DCO peer inflation: Status files show 70-150% more entries than non-DCO despite equal load
Environment:
- OpenVPN 2.6.14 with DCO enabled
- Linux kernel 6.14.0 with ovpn-dco kernel module
- Production setup: 50+ OpenVPN server processes per machine
- dnsproxy forwarding traffic using random 127.0.x.x source IPs (censorship circumvention)
Problem: Server with DCO consistently shows 70-150% more peer entries in status files compared to identical non-DCO server with equal load distribution:
- DCO server: 1,282 unique clients (after deduplication)
- Non-DCO server: 741 unique clients
- Inflation: 541 extra entries (73%)
Root Cause Analysis: When clients disconnect from process A and reconnect to process B, the old entry in process A is not removed:
- DCO: Old entries persist indefinitely in status files → accumulation over time
- Non-DCO: Old entries are cleaned up properly → 1:1 ratio maintained
Evidence: Example client appearing in 3 different OpenVPN processes: server-72581: connected 05:38:25 (still in status file after 2+ hours) server-91967: connected 05:56:00 (still in status file after 1.5+ hours) server-91970: connected 06:30:16 (current active connection)
All 3 entries remain in respective status files. With non-DCO, only the most recent connection appears.
Keepalive Configuration: keepalive 25 180 Server-side timeout should be 360 seconds (180 × 2), but old entries never expire.

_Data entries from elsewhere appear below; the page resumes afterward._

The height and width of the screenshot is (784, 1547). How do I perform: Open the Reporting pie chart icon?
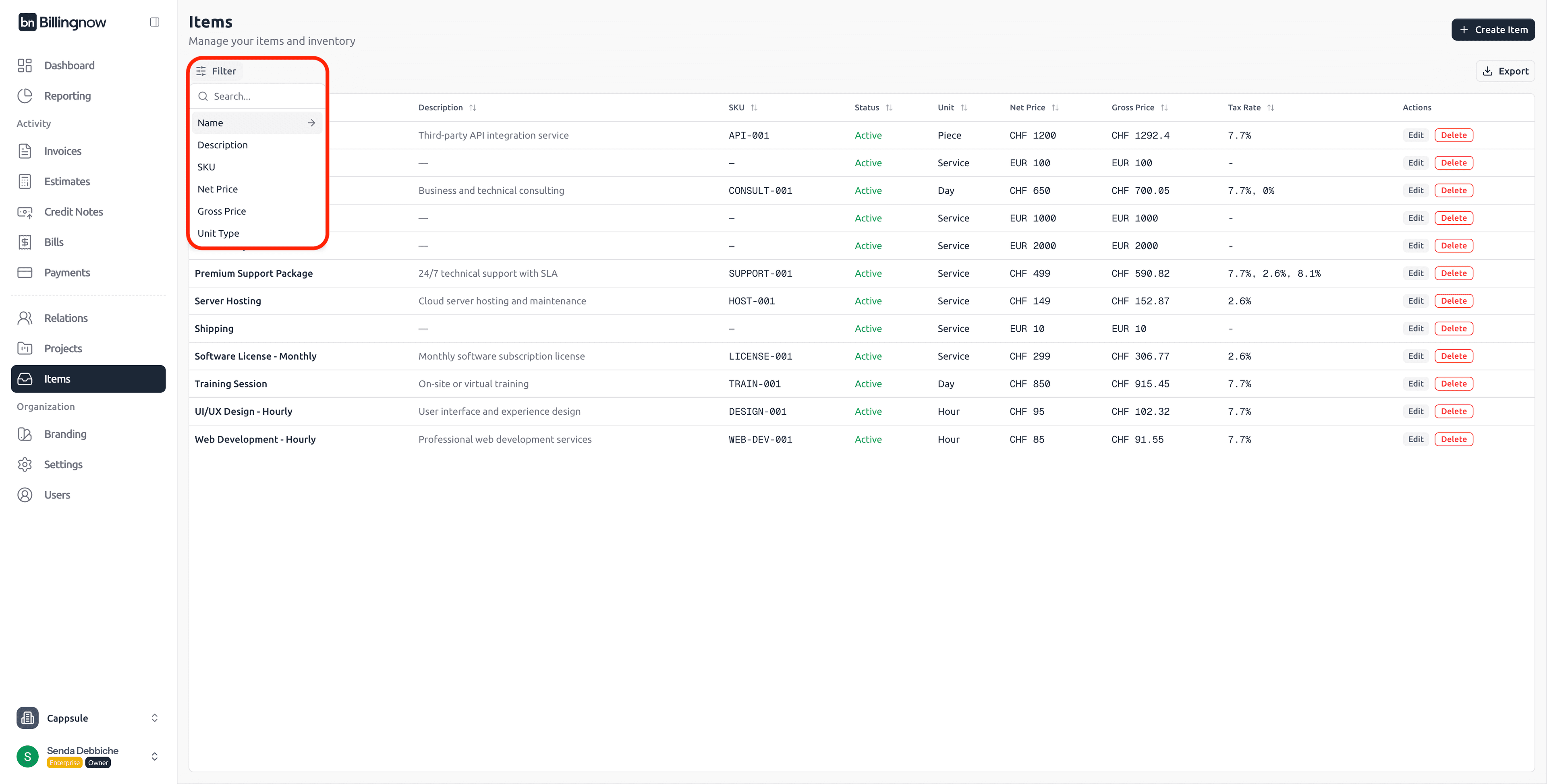point(25,96)
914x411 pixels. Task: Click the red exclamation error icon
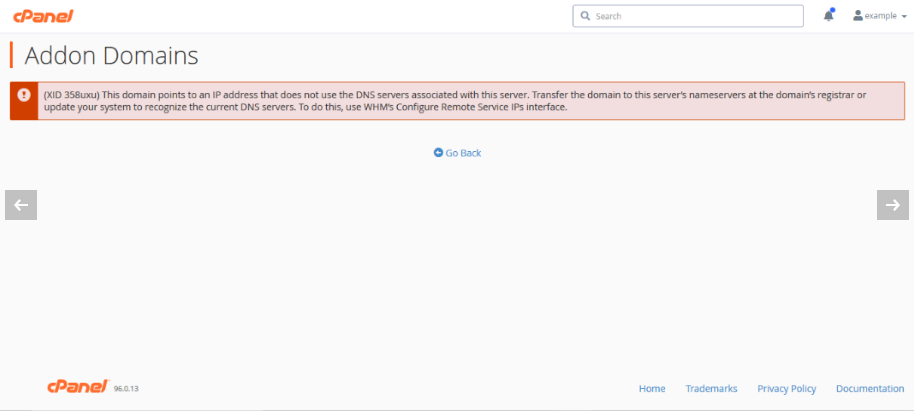point(24,94)
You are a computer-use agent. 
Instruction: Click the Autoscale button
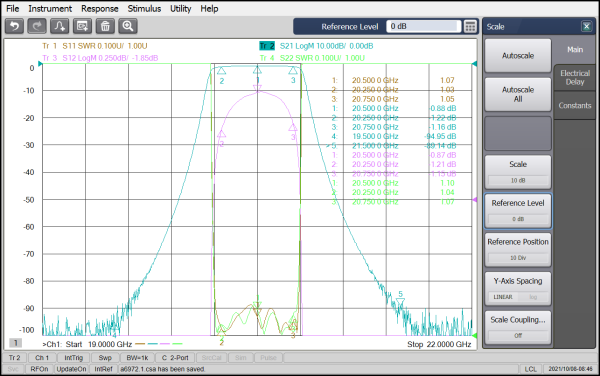(518, 56)
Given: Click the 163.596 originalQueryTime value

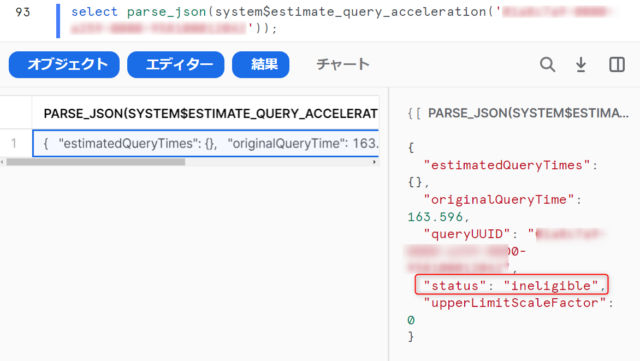Looking at the screenshot, I should 438,217.
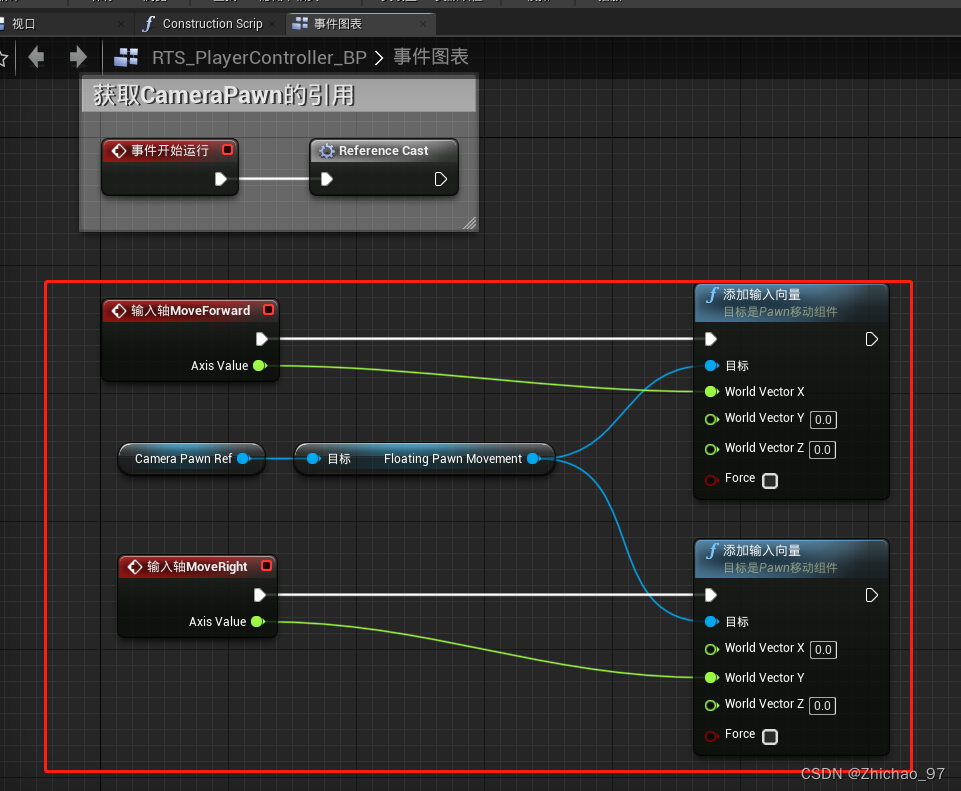Toggle red state indicator on 输入轴MoveForward node
This screenshot has height=791, width=961.
click(x=267, y=311)

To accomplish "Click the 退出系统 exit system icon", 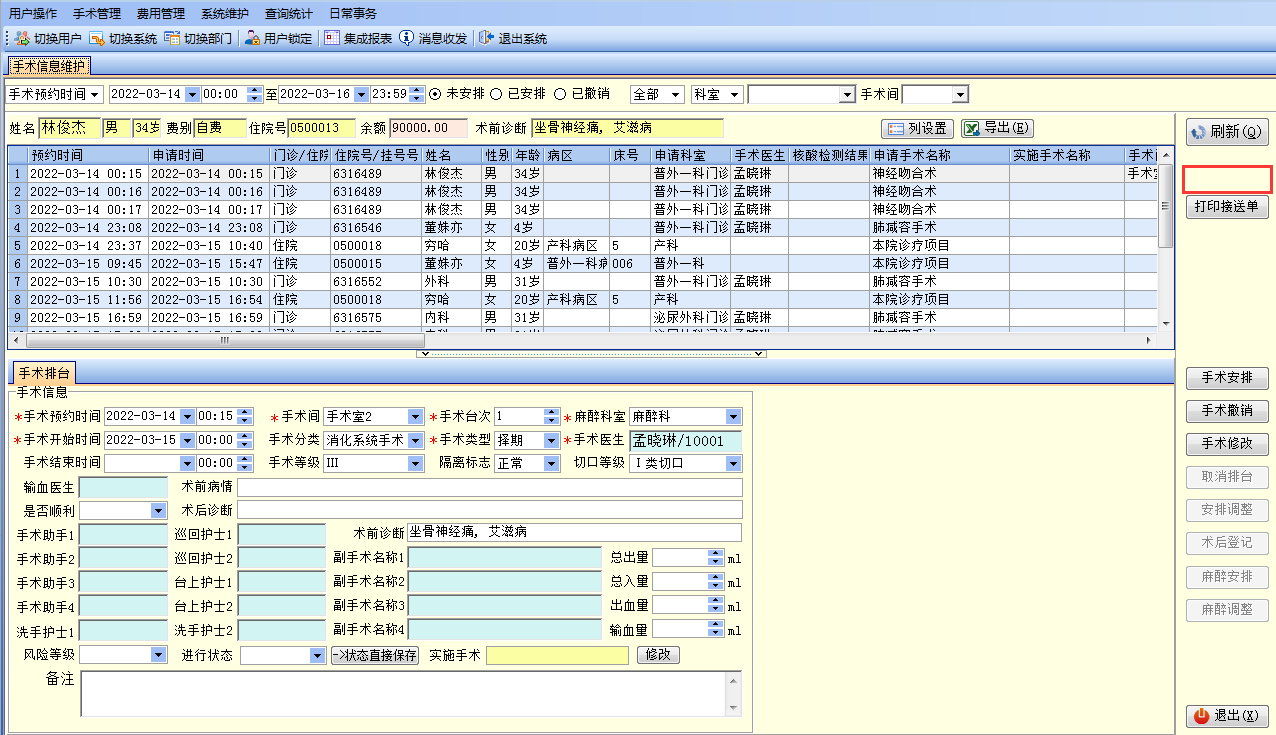I will tap(487, 39).
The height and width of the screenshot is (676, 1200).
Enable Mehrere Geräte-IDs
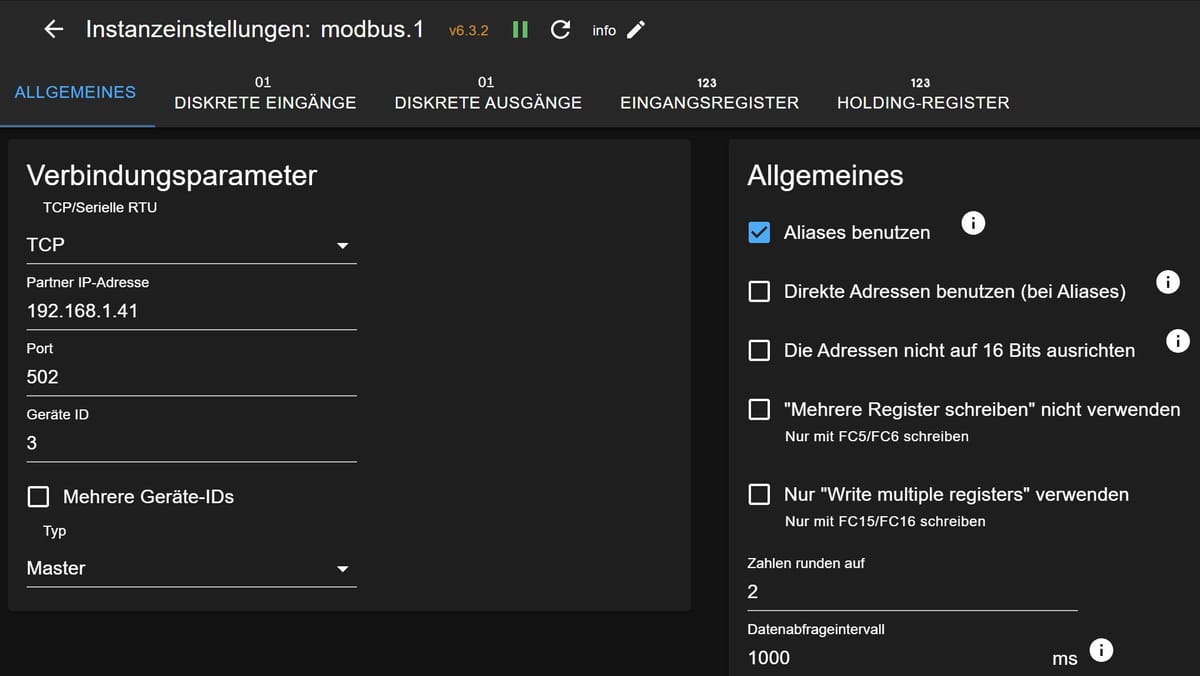coord(38,496)
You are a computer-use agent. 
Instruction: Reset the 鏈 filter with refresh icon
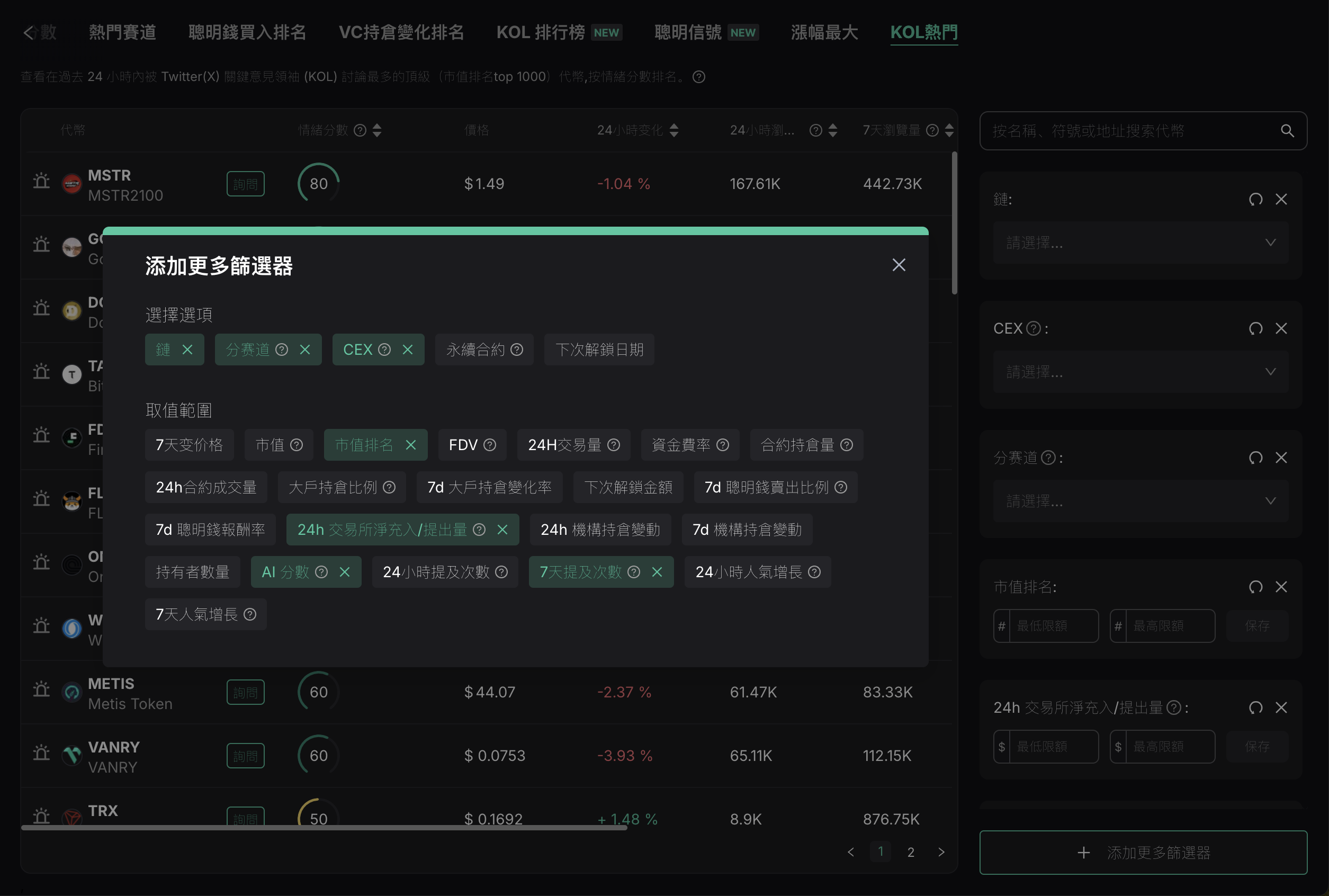point(1255,200)
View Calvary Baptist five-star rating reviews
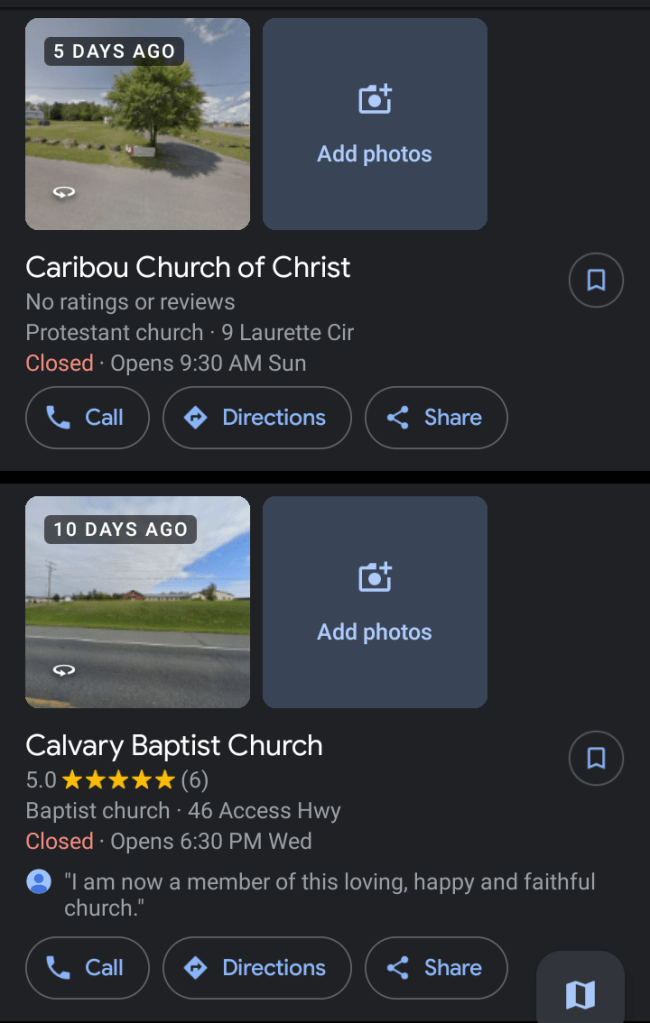The height and width of the screenshot is (1023, 650). click(118, 779)

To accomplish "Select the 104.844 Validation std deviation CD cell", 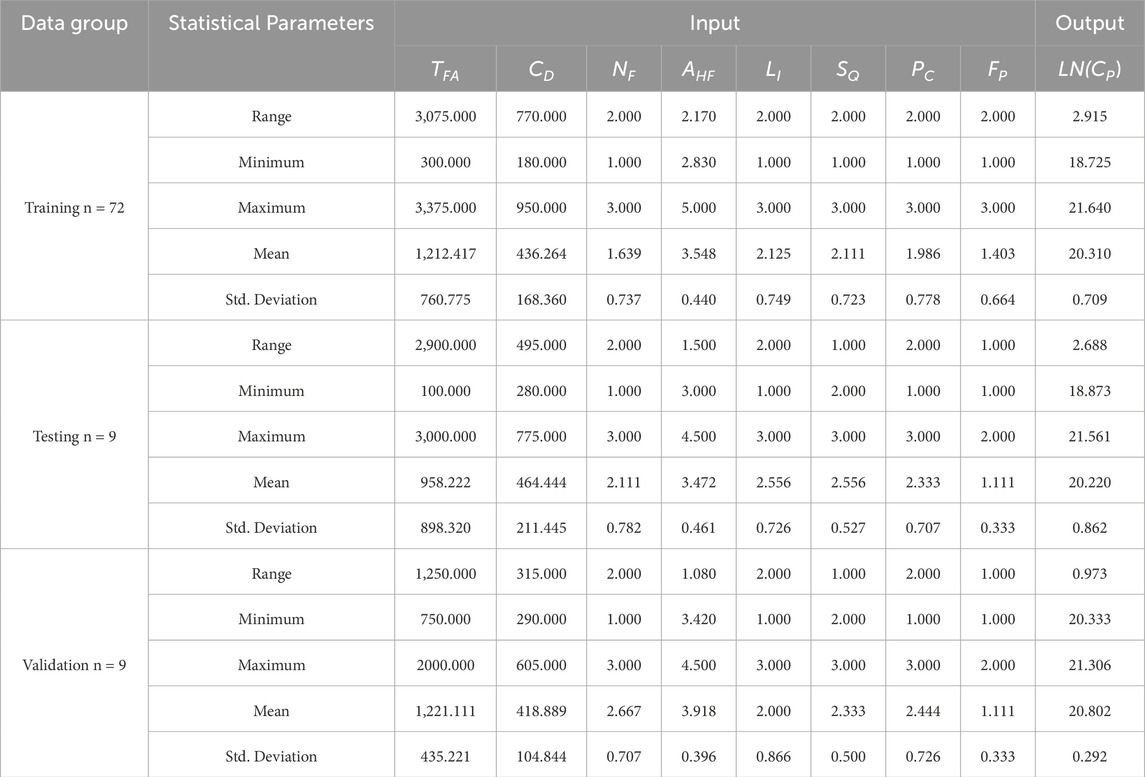I will [541, 756].
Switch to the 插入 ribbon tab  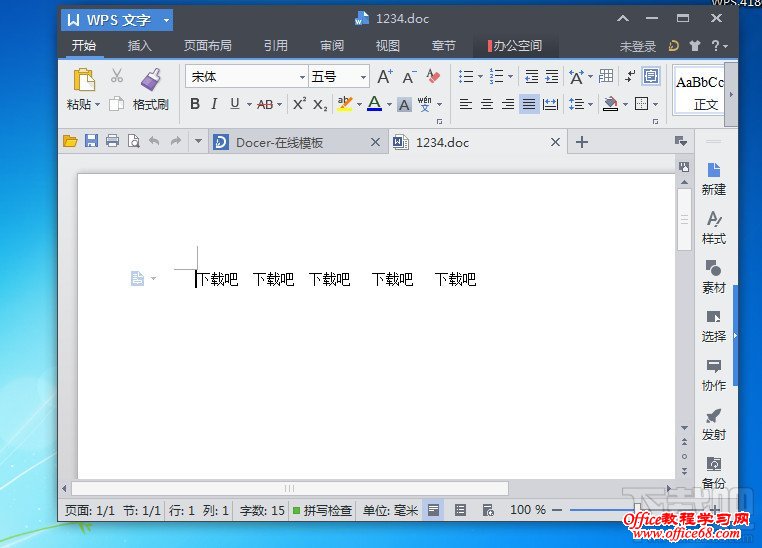[140, 46]
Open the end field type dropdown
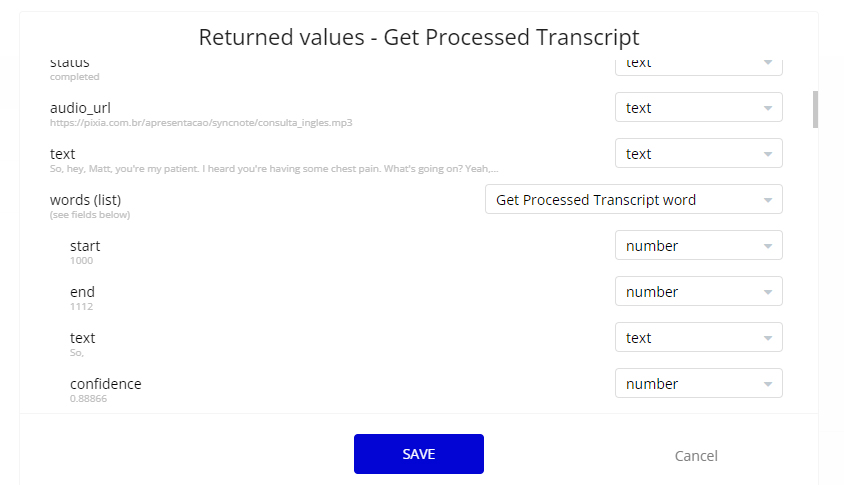The height and width of the screenshot is (485, 844). [699, 291]
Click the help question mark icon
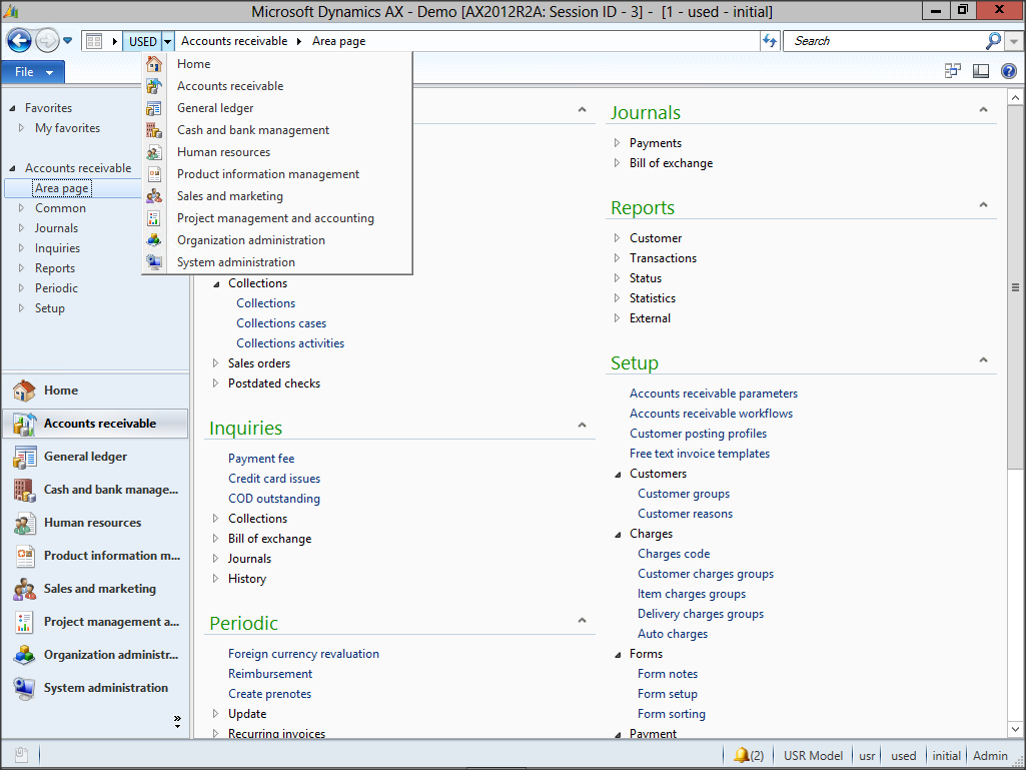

Log Analysis (2-hour window):
- New connections created: 634
- DEL_PEER notifications received: 283
- Gap: 351 peers never sent expiry notification
This suggests DCO kernel module is not triggering keepalive expiry for all disconnected peers.
What We've Tried:
- Periodic cleanup of orphaned instances - Failed: Either found nothing to clean or removed active connections
- Duplicate detection at instance creation - Failed: Common name not available until after TLS handshake completes
- Duplicate detection after TLS handshake - Partial success: Prevents within-process duplicates, but doesn't fix cross-process inflation (the main problem)
Current Status:
- Within-process duplicates: Fixed (0 duplicates found in same process)
- Cross-process stale entries: Not fixed (70% inflation persists)
Question for OpenVPN Team: Why would DCO fail to send DEL_PEER notifications for ~50% of disconnected peers, causing stale entries to persist indefinitely in userspace status files? Is this a known limitation with DCO keepalive mechanism, or is there a configuration/implementation issue we're missing?
Any guidance on how to ensure proper cleanup of stale DCO peer entries would be greatly appreciated.
This is a known issue (https://github.com/OpenVPN/openvpn/issues/900).
Supposedly it is now fixed with 2.7_rc3 and the new DCO kernel module.
The way to fix this can be backported to 2.6 and the old kernel module, but nobody has done the full work yet (lack of time, not lack of interest). Parts of it involve backporting infrastructure (https://github.com/OpenVPN/openvpn/issues/883) and then backporting commit 7791f5358a5574d4ef1bd27e2d52300c9d98bd72 from master to release/2.6.
So if you have time to work on the code, you could see if the commits referenced help you get to a working state (and it would help us move this onwards).